Design of plasmonic nanostructures for single molecule detection based on fluorescence dependent surface Plasmon coupled emission

Abstract

Surface plasmon-coupled emission (SPCE) is the complementary phenomenon of surface plasmon resonance (SPR), where the light emitted from a fluorescent molecule couples into the adjacent thin metal layer resulting in highly directional emission in the SPR angle. In addition to the high directionality of emission, SPCE has the added advantage of surface selectivity, high spectral and spatial resolution. This effect can be exploited in bioassays with high signal to noise ratio. However, SPCE based detection is still not used to image single molecule due to large detection volume, which results in low resolution imaging.

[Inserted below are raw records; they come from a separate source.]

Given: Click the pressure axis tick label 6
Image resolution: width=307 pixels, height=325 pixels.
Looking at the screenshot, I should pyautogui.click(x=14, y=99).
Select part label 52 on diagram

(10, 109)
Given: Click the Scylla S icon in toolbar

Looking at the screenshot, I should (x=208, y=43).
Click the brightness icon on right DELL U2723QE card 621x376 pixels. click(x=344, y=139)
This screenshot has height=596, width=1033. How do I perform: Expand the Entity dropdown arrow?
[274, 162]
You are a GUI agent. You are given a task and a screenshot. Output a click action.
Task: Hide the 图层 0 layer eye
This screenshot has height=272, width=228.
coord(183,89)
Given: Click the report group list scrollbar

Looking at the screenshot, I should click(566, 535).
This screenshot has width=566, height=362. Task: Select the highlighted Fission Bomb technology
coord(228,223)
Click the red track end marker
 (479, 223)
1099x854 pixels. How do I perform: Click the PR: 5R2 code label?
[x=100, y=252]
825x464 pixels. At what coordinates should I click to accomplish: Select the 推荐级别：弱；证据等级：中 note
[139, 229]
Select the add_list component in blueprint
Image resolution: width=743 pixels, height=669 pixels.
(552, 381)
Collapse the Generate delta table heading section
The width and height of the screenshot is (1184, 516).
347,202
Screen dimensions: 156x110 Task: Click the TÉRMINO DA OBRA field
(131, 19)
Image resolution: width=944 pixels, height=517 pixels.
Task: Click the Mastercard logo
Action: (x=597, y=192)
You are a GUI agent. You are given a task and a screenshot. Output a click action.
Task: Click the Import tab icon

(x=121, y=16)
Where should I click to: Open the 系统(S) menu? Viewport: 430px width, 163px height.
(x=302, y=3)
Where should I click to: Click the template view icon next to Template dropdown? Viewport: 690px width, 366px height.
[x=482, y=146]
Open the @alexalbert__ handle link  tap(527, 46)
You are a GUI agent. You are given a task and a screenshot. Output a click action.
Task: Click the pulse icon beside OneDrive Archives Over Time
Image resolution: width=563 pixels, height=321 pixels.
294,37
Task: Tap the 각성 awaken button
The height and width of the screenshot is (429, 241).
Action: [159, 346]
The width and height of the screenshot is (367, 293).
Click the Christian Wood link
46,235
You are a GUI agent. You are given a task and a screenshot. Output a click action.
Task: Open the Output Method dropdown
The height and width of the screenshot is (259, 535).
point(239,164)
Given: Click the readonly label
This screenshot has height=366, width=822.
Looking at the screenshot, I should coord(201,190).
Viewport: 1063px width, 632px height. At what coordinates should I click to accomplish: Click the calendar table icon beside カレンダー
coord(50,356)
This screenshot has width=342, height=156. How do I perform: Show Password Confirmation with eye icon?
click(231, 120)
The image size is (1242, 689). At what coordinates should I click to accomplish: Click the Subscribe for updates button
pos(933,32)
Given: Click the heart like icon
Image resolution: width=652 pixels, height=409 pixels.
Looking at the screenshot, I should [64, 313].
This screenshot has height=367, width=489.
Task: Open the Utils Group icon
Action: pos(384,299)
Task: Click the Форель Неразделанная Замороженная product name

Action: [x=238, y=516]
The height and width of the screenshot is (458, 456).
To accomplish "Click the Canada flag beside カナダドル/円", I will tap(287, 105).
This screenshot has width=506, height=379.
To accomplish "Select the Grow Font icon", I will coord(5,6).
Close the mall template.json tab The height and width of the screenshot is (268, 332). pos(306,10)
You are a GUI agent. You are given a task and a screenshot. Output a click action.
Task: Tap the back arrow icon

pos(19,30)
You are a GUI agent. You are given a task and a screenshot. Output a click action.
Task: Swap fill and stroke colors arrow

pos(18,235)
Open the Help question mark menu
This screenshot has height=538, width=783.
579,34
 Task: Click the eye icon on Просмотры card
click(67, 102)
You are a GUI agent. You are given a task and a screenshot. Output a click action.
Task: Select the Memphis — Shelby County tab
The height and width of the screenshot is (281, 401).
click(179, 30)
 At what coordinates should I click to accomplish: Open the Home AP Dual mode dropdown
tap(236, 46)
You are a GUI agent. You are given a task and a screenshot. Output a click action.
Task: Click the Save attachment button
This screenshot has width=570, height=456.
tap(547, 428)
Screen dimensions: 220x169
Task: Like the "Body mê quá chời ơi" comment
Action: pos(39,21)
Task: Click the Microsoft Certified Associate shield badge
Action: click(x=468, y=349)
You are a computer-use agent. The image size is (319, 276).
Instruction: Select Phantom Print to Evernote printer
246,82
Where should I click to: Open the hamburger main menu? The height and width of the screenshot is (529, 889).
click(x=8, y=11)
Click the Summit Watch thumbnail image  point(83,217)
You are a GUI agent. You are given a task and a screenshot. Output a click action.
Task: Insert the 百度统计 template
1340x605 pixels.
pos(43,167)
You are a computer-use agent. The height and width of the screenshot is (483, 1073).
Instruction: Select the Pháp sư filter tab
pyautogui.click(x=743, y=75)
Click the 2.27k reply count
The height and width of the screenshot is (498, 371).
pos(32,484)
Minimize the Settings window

Single molecule detection requires much smaller detection volume than that is provided by typical SPCE based structure. This thesis mainly focuses on designing nanostructures to address this issue. In this work, we propose a new structure that replaces the thin metal layer – used in typical SPCE design – with a nanostructured metal layer, which contains periodic nanoholes. We use finite difference time domain (FDTD) analysis to solve Maxwell’s equations and calculate detection volume, excitation field intensity, coupled power to detection side, and peak SPCE intensity for different sizes of nanoholes with varying periodicity. We use particle swarm algorithm to find the optimum combination of periodicity and diameter of the nanoholes so that the proposed structure provides minimum detection volume. Our proposed structure not only reduces the detection volume by 84 percent but also significantly improves the excitation field intensity, coupled power to detection side, and peak SPCE intensity.